The fund is constructed to diversify risk across sectors, which results in significant differences in our sector allocation relative to the S&P 500 because indexes tend to concentrate most of their risk in a few sectors. We then make active overweights and underweights based on the 200-day moving averages of each underlying sector.
IBD: What are your buy, sell rules?
Emanuel: The buy and sell rules for YPRO are EPRO are very disciplined. In YPRO, we buy investments that provide competitive yield given the risk of the underlying investment. If the yield is no longer sufficient to compensate us for the risk that we are accepting, we will sell the security.
In EPRO, we seek to have exposure to all 10 global sectors. However, our decision to increase or decrease our weightings will be based on how the sector is trading relative to its 200-day moving average. For example, if a sector is trading below its 200-day moving average, we will typically trim our allocation to the sector.
IBD: Why is YPRO currently invested in preferred, high-yield and intermediate-term corporate bonds? And why is EPRO invested in global consumer staples, health care and basic materials? What catalysts will make them outperform other sectors?

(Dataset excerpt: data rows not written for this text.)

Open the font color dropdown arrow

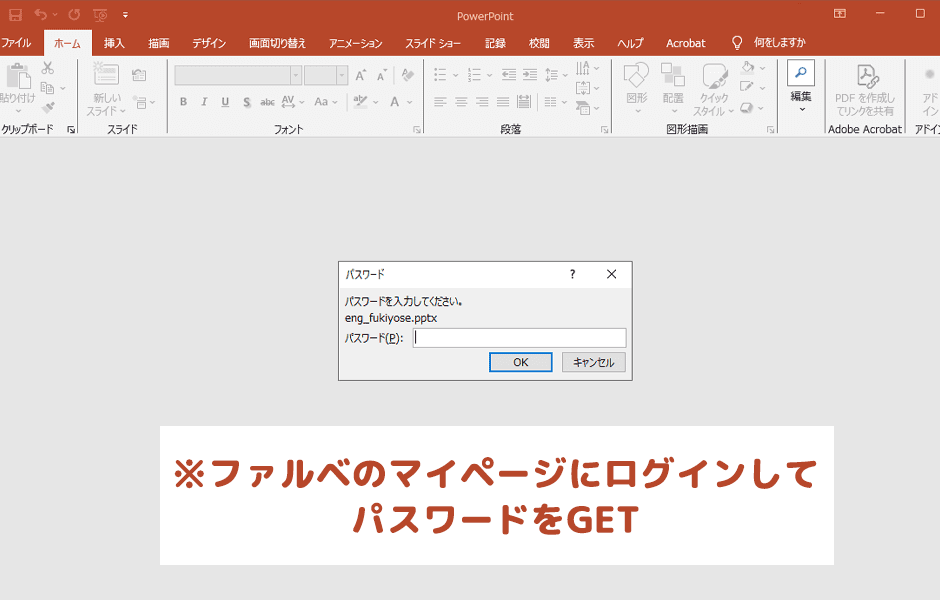[410, 102]
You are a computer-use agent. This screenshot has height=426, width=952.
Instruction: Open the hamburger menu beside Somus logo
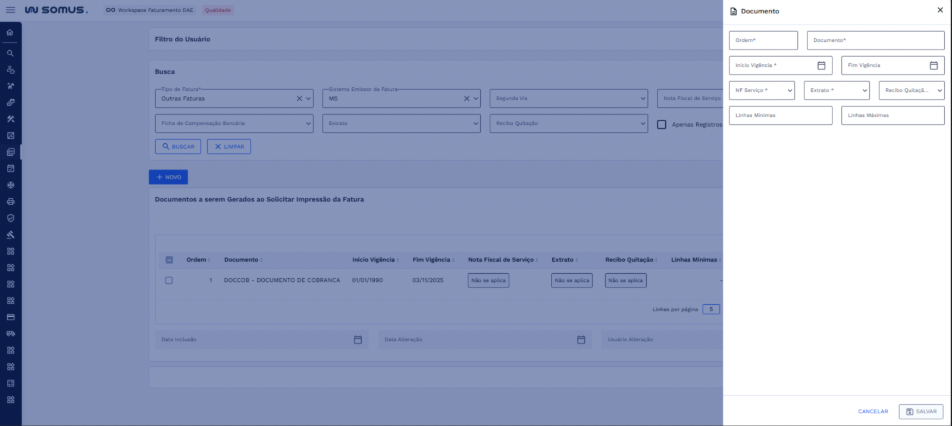click(10, 10)
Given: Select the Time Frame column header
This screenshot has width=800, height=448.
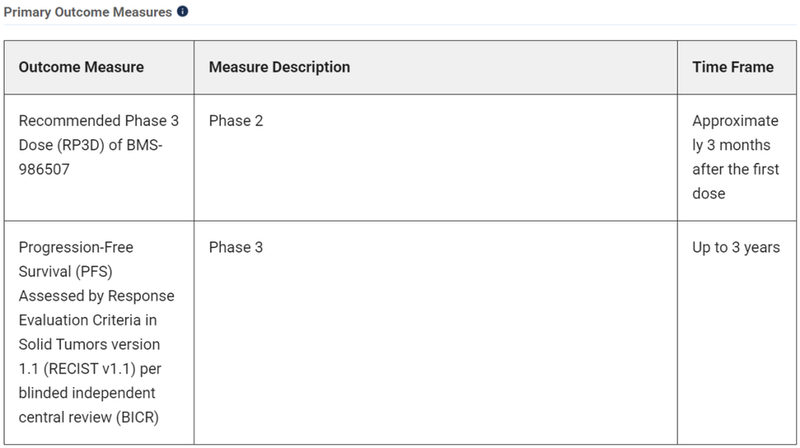Looking at the screenshot, I should [x=737, y=67].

PGX and HYLD represent two of the most attractive yield opportunities, given the risk of these positions. We prefer HYLD to indexed ETFs because we believe that the securities in the index are overbought, and the indexes have historically provided a lower yield with more risk.
Although VCIT does not provide as competitive of a yield payout as the other two top positions, it plays a crucial role in providing diversification in the portfolio, and we hedge the interest-rate risk in VCIT by buying put option(s) on other, more interest-rate-sensitive positions which are expected to gain in value if interest rates rise. We also hedge some of the equity risk in HYLD and PGX by investing in put option(s) on equity ETFs, which are expected to rise if equity prices fall.
The top three positions in EPRO areiShares Global Consumer Staples (KXI), weighted 14%,iShares Global Health Care (IXJ), 13%, andiShares Global Energy (IXC), 9%. They are exhibiting lower risk and correlation to the rest of the portfolio, and also look competitive on a technical basis.
Although EPRO is fully invested, our sector positioning is more defensive in nature, which makes sense given valuations today.
IBD: What leads you to believe that your EPRO investment strategy can beat SPDR S&P 500 over a market cycle, as well as how can YPRO can beat its bond benchmark?
Emanuel: The investment process for EPRO is entirely quantitative and rules-based, and our signals are based on considerable historical analysis. Although past performance is not indicative of future results, we continue to enhance our models to evolve to the current environment. We believe that if we can capture most of the upside in equity markets, and protect in extreme down markets, we can outperform over a full market cycle.
YPRO is constructed to deliver a level of risk that is relatively consistent with the Barclays Capital Aggregate Index while delivering a considerably higher level of yield. On a forward-looking basis, our secular outlook is for bond yields to rise, which is likely to result in negative returns for fixed income. Our ability to hedge interest-rate exposure, while seeking alternative avenues to generate yield, provides us with a significant competitive advantage relative to the index.
IBD: Are there extra tax consequences for investors?
Emanuel: There are greater tax consequences for investors in EPRO and YPRO relative to a passive ETF, but not relative to active mutual funds. Investors continue to benefit from the in-kind creation/redemption process relative to mutual funds. Given the income orientation of YPRO, investors should also recognize that the fund will make monthly income distributions, which will be taxable if the fund is held in a taxable account.